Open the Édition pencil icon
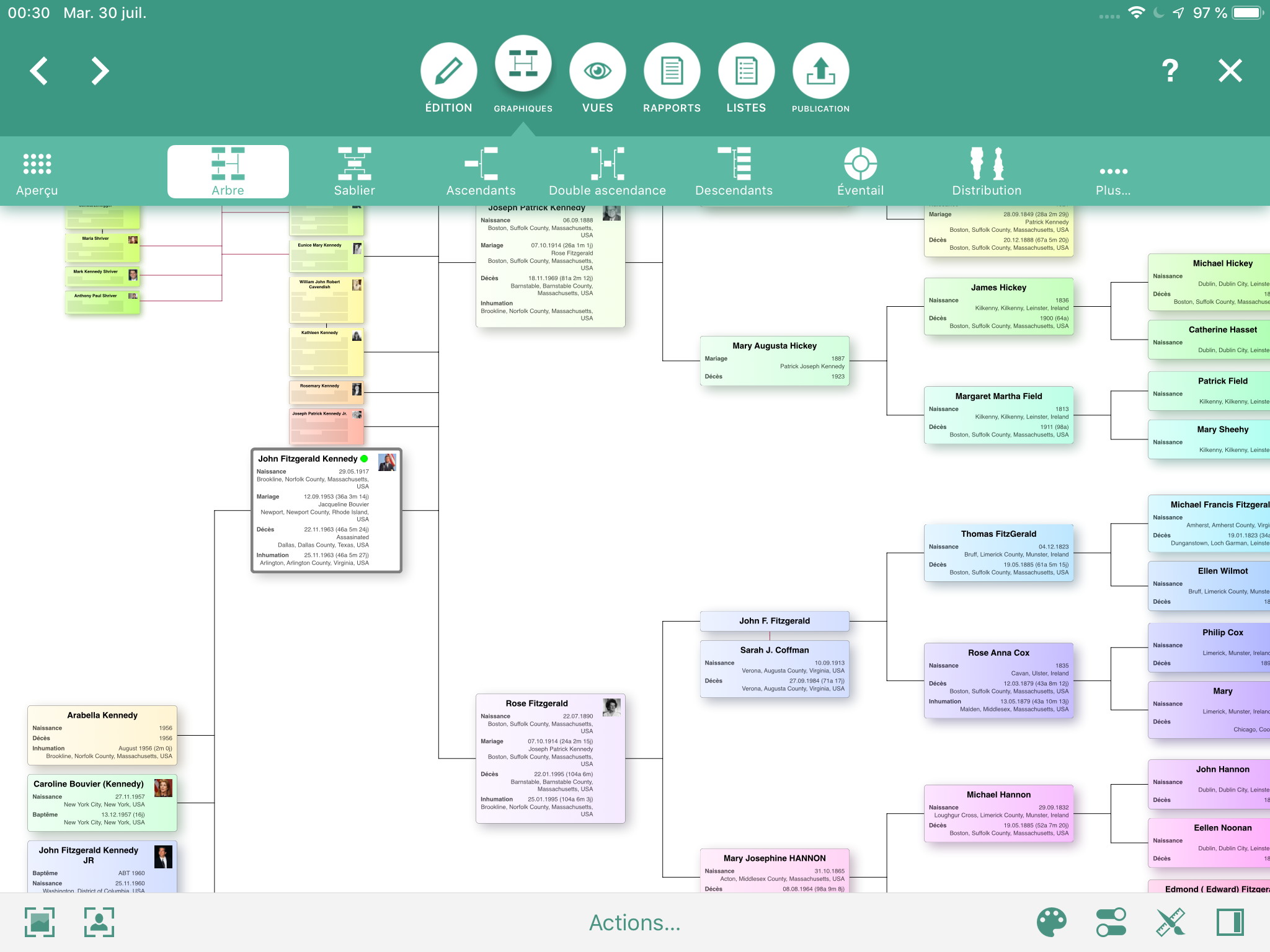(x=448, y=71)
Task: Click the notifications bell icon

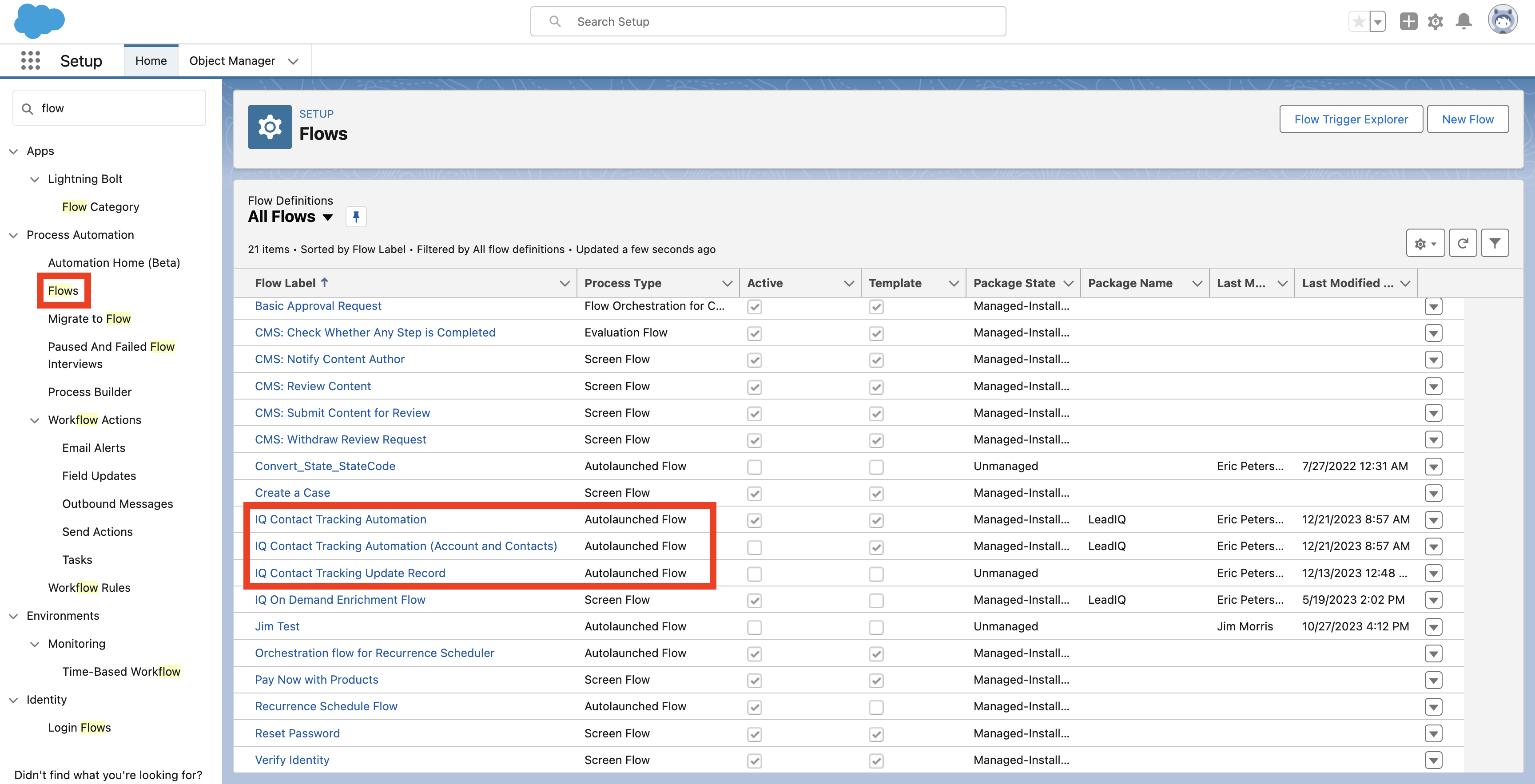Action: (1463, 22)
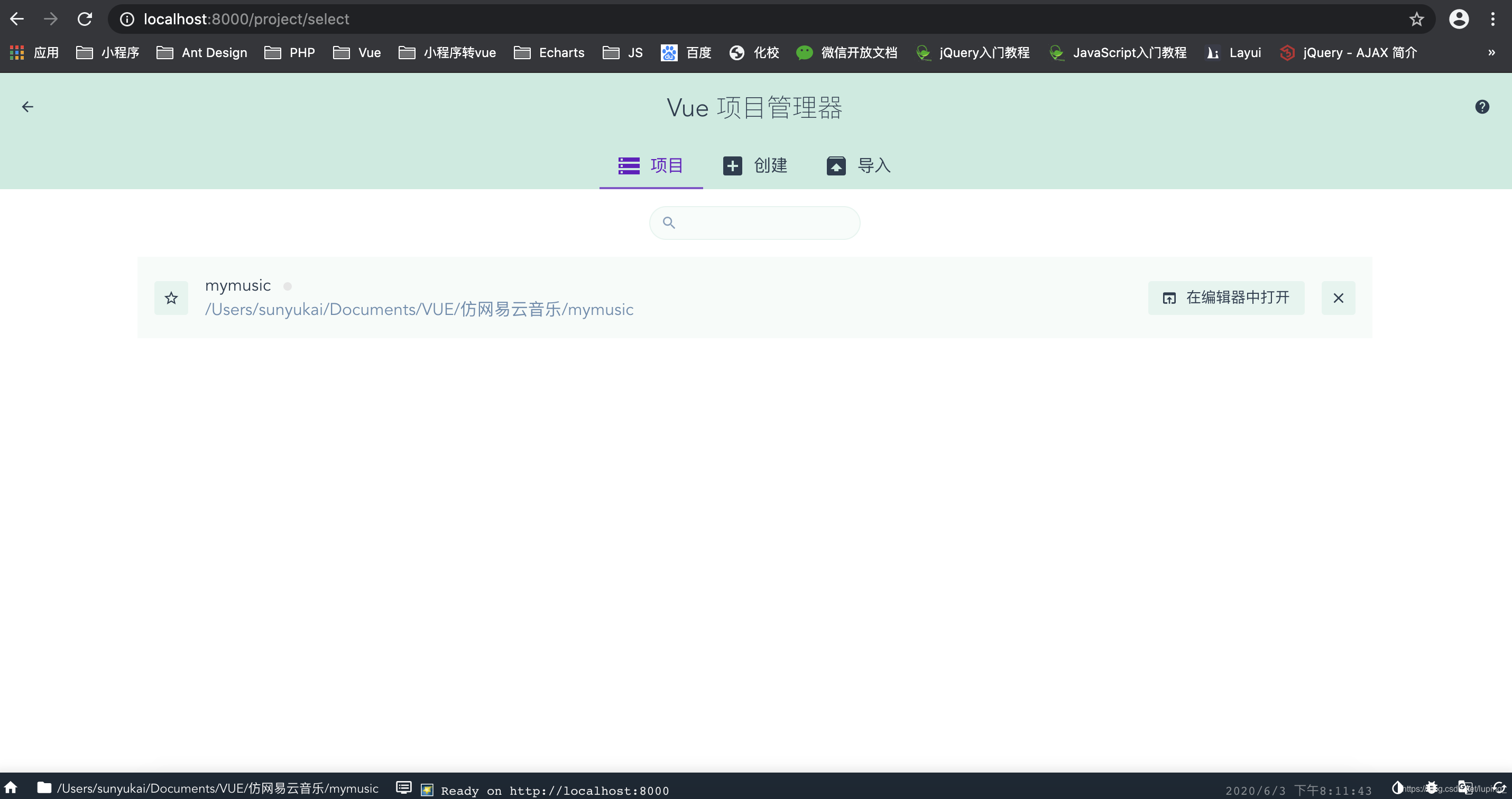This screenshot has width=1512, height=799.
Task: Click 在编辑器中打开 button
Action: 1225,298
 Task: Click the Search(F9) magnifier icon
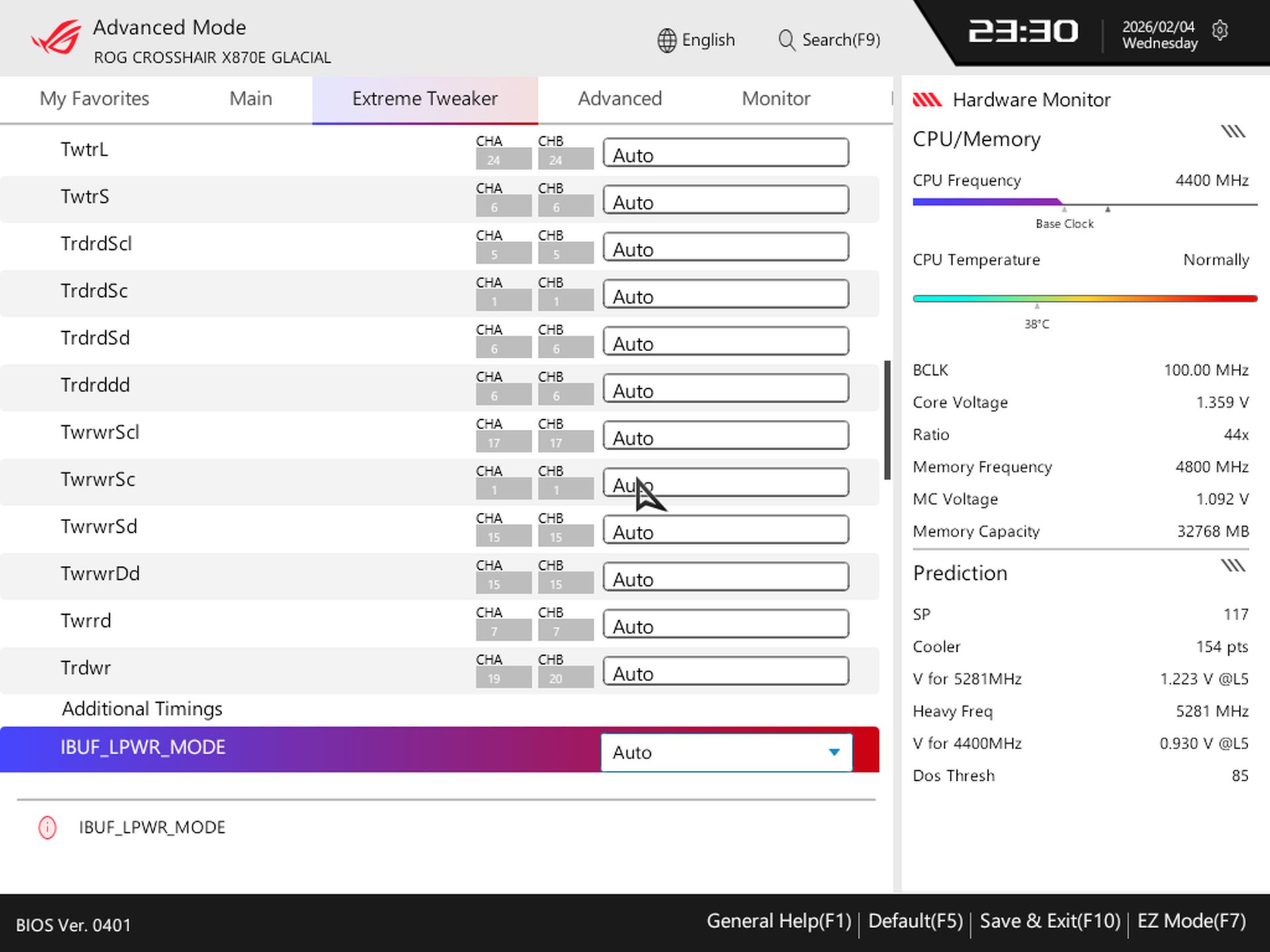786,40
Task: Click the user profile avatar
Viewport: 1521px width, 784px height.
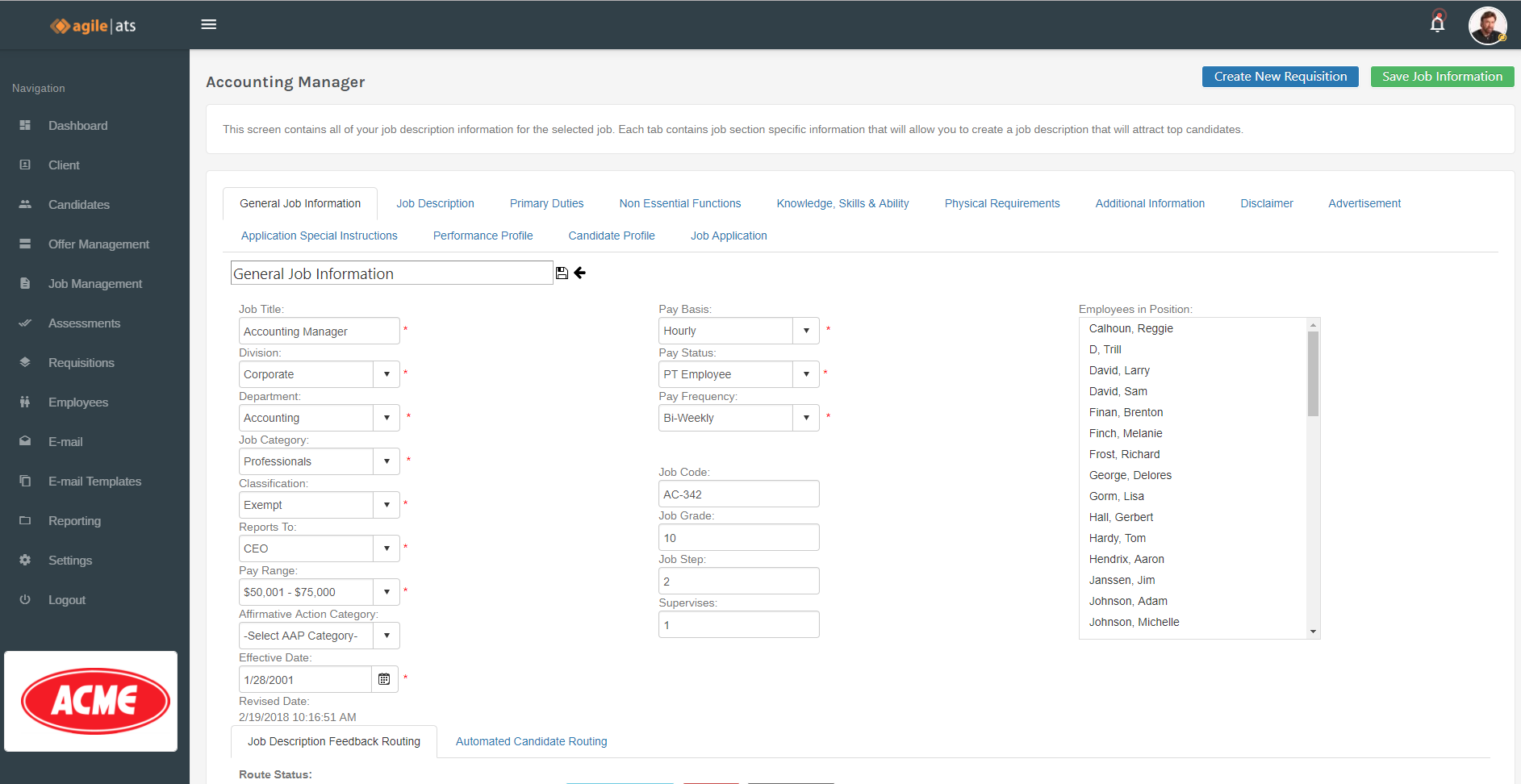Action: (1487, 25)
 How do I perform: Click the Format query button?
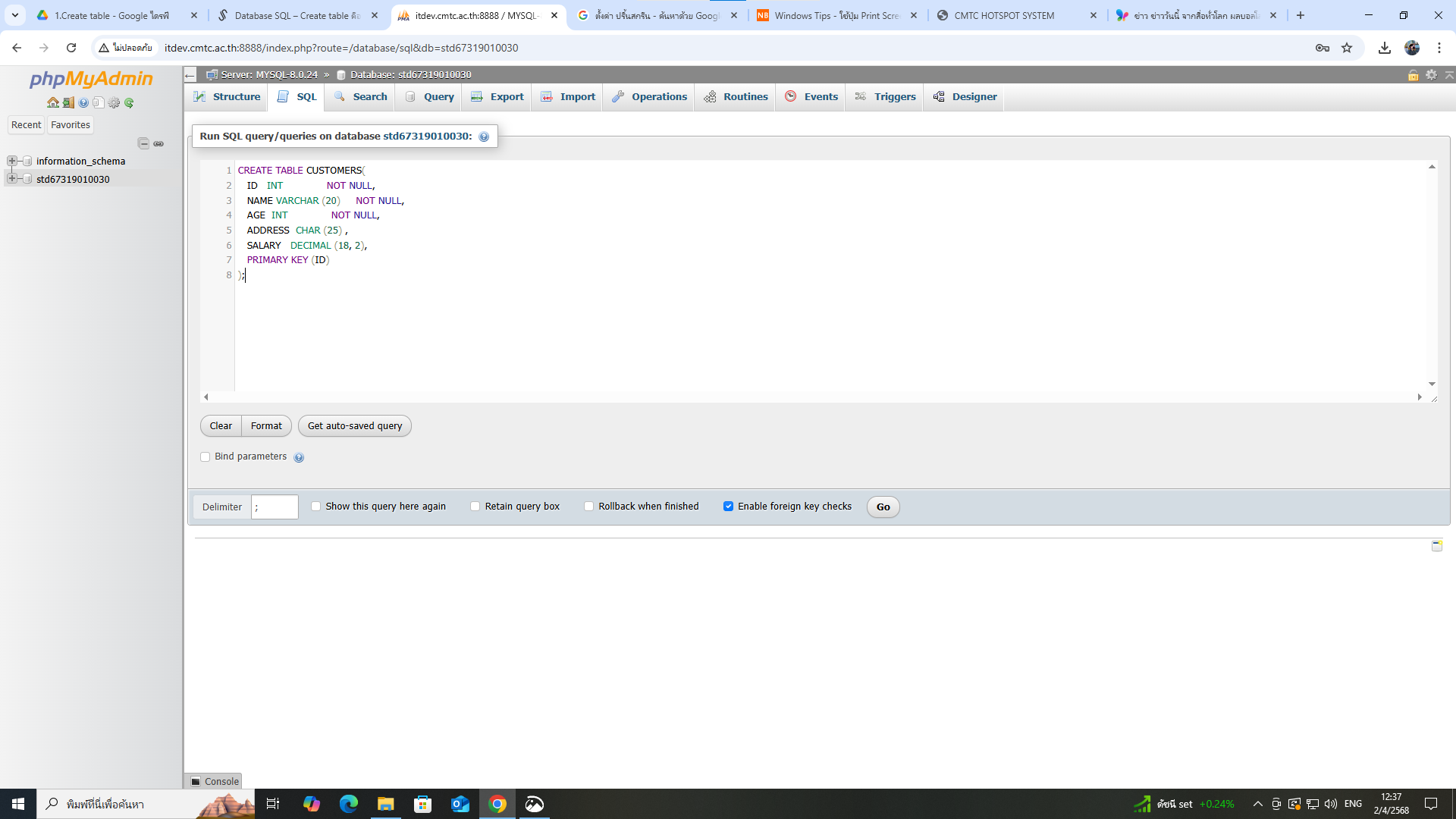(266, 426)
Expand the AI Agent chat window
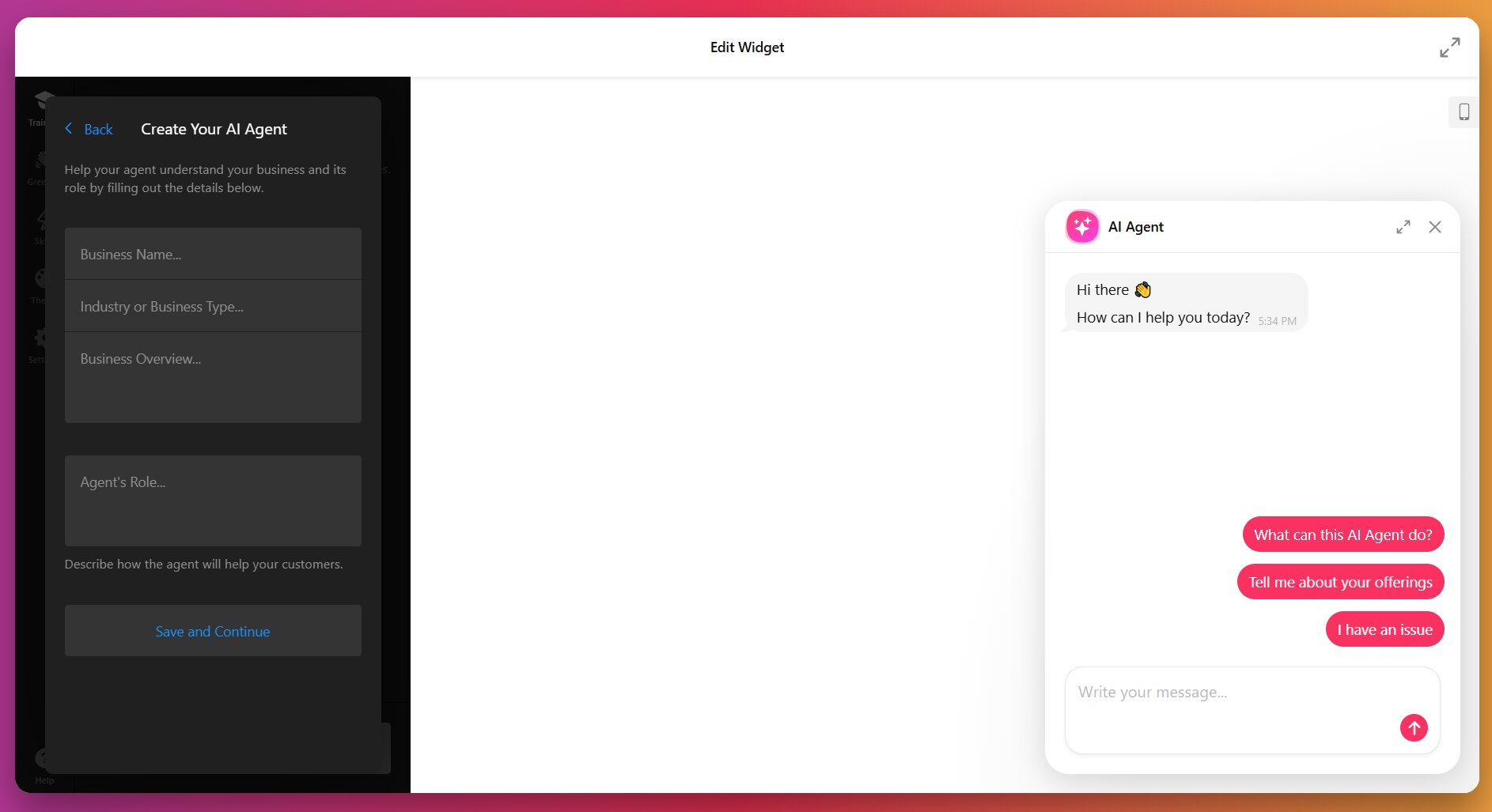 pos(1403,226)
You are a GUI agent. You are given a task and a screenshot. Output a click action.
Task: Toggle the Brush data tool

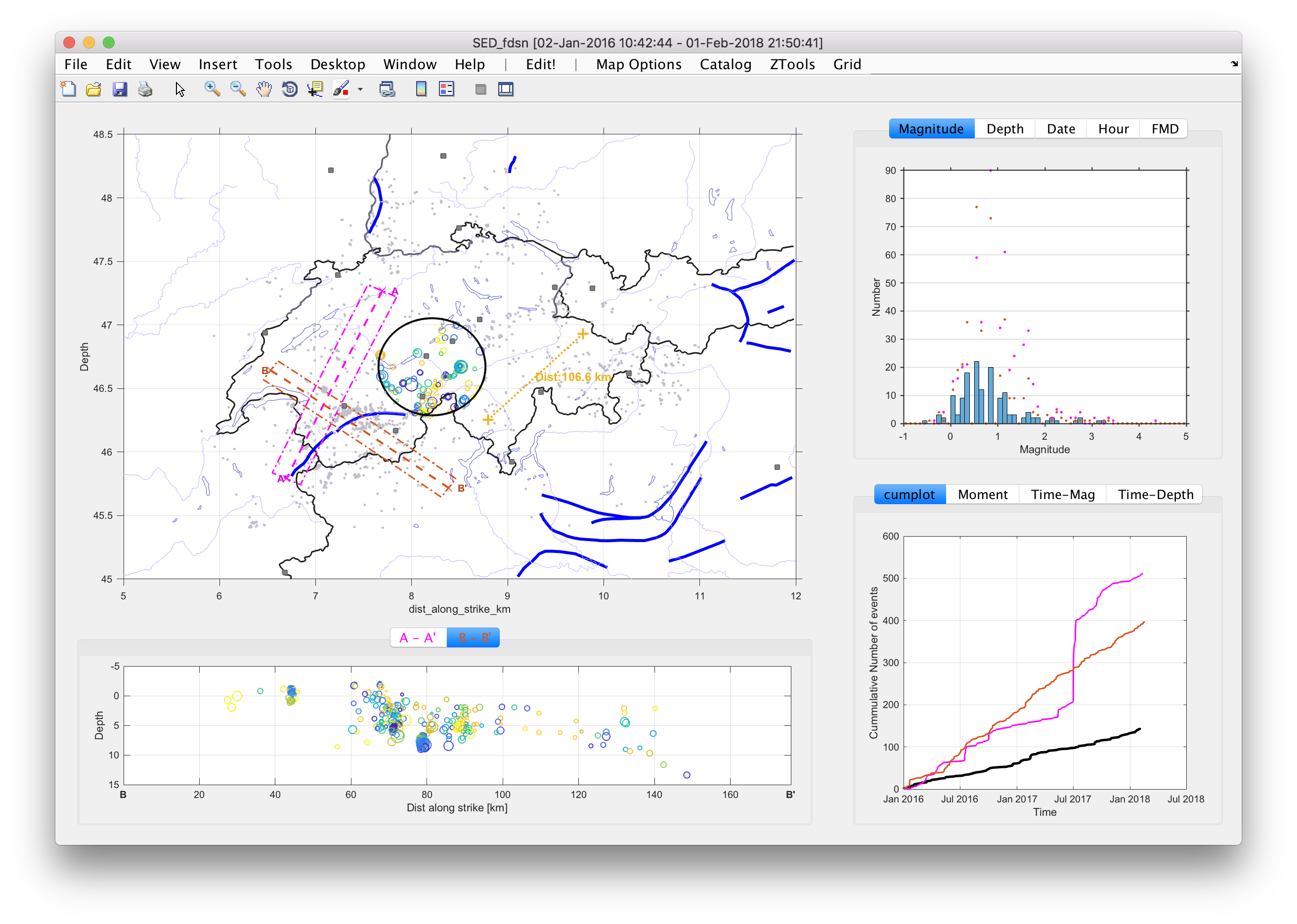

- - - -

Skip the pictures and print exactly the lines from the one containing "Task: Click the user profile avatar" through the end of the records above.

EXERCISE SOLUTION -
Task: Click the user profile avatar
Viewport: 1521px width, 784px height.
Action: (1487, 25)
 How do I perform: Click the Format query button?
(266, 426)
Expand the AI Agent chat window
 pos(1403,226)
You are a GUI agent. You are given a task and a screenshot. Output a click action.
Task: Toggle the Brush data tool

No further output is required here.